大锤八十、小锤四十,但是学过生物的朋友都知道,基因不是你有钱就能敲……

很多基因的功能重要或广泛,常规的全身性基因敲除(constitutive knock out)可能导致胚胎死亡或普遍的功能变化,研究者无法或难以对其进行精确的基因功能研究。此时,条件性基因编辑技术应运而生。
条件性基因编辑(conditional gene editing)是一种在特定时间、空间或诱导条件下精确地调控基因表达或基因组编辑的技术。它使科学家能够精确地操纵基因,从而有很强针对性地研究基因的在不同生物过程中的功能,因而被广泛应用于生物学和医学研究中。
本文以Cre-loxP系统为例,详细介绍条件性基因编辑的意义、原理、种类、应用及注意事项,希望能协助科研工作者更好地运用这些强大的工具。


Cre剪切DNA片段的示意动画[1]


一、条件性基因编辑的意义

条件性基因编辑的特征是能够在特定时间和特定空间精确控制基因功能,其优势主要体现在以下方面:

1) 避免胚胎致死

许多基因在胚胎发育过程中起着至关重要的作用。全身性敲除这些基因通常会导致胚胎致死,无法获得成活的个体,进而无法研究这些基因在成体中的功能。条件性基因编辑允许科学家在特定时间点或特定组织中敲除基因,从而绕过胚胎致死的问题。
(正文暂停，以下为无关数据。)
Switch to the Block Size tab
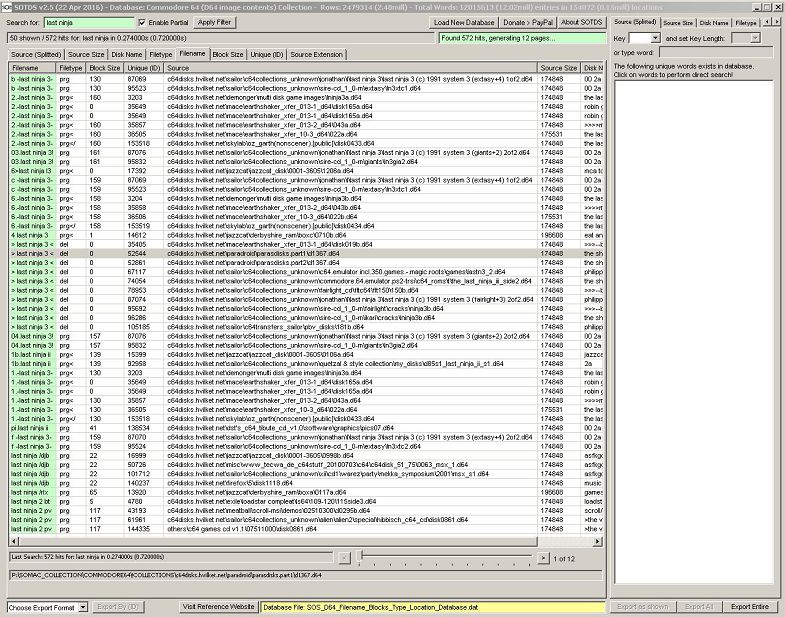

例如:敲除小鼠胚胎发育过程中必需的基因Pten会导致胚胎死亡,而使用条件性基因编辑在成年小鼠的特定组织中敲除Pten,可以研究其在肿瘤发生中的作用 (Groszer, M., 2001)[2]

2) 减少非特异性效应

全身性敲除一个基因可能会引起广泛的生理变化,掩盖了研究目标基因在特定组织或细胞类型中的功能。条件性基因编辑可以在特定组织中敲除基因,减少非目标组织中的影响,从而更加明确地研究目标基因的功能。比如在研究肝脏疾病时,使用条件性基因编辑技术仅在肝细胞中敲除目标基因,可以避免对其他器官如心脏、肾脏等造成不必要的影响 (Smedley, D., 2016)[3]

3) 有利于研究基因相互作用

在多基因研究中,条件性基因编辑可以用来研究基因之间的相互作用。例如,通过在不同的时间点或不同的组织中敲除多个基因,可以研究这些基因在发育过程或生理功能中的相互作用。或者,在研究复杂疾病如糖尿病时,可以使用条件性基因编辑技术在同一小鼠模型中分别操纵胰岛素基因和糖代谢相关基因,创建更接近人类疾病的模型 (Magnuson, M. A., 2009)[4]

4) 时间特异性允许更真实地模拟人类疾病

许多人类疾病是由特定基因在特定组织或特定时间点的突变引起的,而非天生携带。条件性基因编辑系统的诱导型版本(详见下文“诱导型Cre”)允许科学家选择在合适的时机引入外界干预以激活或敲除基因,在动物模型中精确复制这些突变,从而更真实地模拟人类疾病,帮助研究疾病机制和开发治疗方法。例如,在癌症研究中,利用条件性基因编辑技术在成年小鼠的乳腺细胞中激活致癌基因Myc,从而诱导乳腺癌的发生 (Gunther, E. J., 2003)[5]。通过研究这些小鼠,科学家可以了解Myc在乳腺癌中的具体作用机制。


二、条件性基因编辑的原理

实现条件性基因编辑的技术基础是特异启动子位点特异重组系统,本文将详细介绍后者

1) 位点特异重组系统

位点特异重组系统(site-specific recombination system)是一种通过特定酶在基因组特定位点上进行DNA重组的技术,可以实现基因的插入、删除、反转和易位。

以下是几个常用的位点特异重组系统:
A. Cre-loxP:该系统最早发现于噬菌体P1中,是目前应用最广泛的条件性基因编辑工具 (Nagy, A. 2000)[6]。噬菌体P1是一种感染大肠杆菌的病毒,其基因组中包含了一种名为Cre(Causes Recombination)的重组酶和特定的DNA序列loxP(Locus of crossing over (x) in P1)。
Cre酶是一个由343个氨基酸组成的38kDa蛋白。
loxP位点是一个34个碱基对长的DNA序列,由两个13个碱基对的反向重复序列一个8个碱基对的间隔序列组成。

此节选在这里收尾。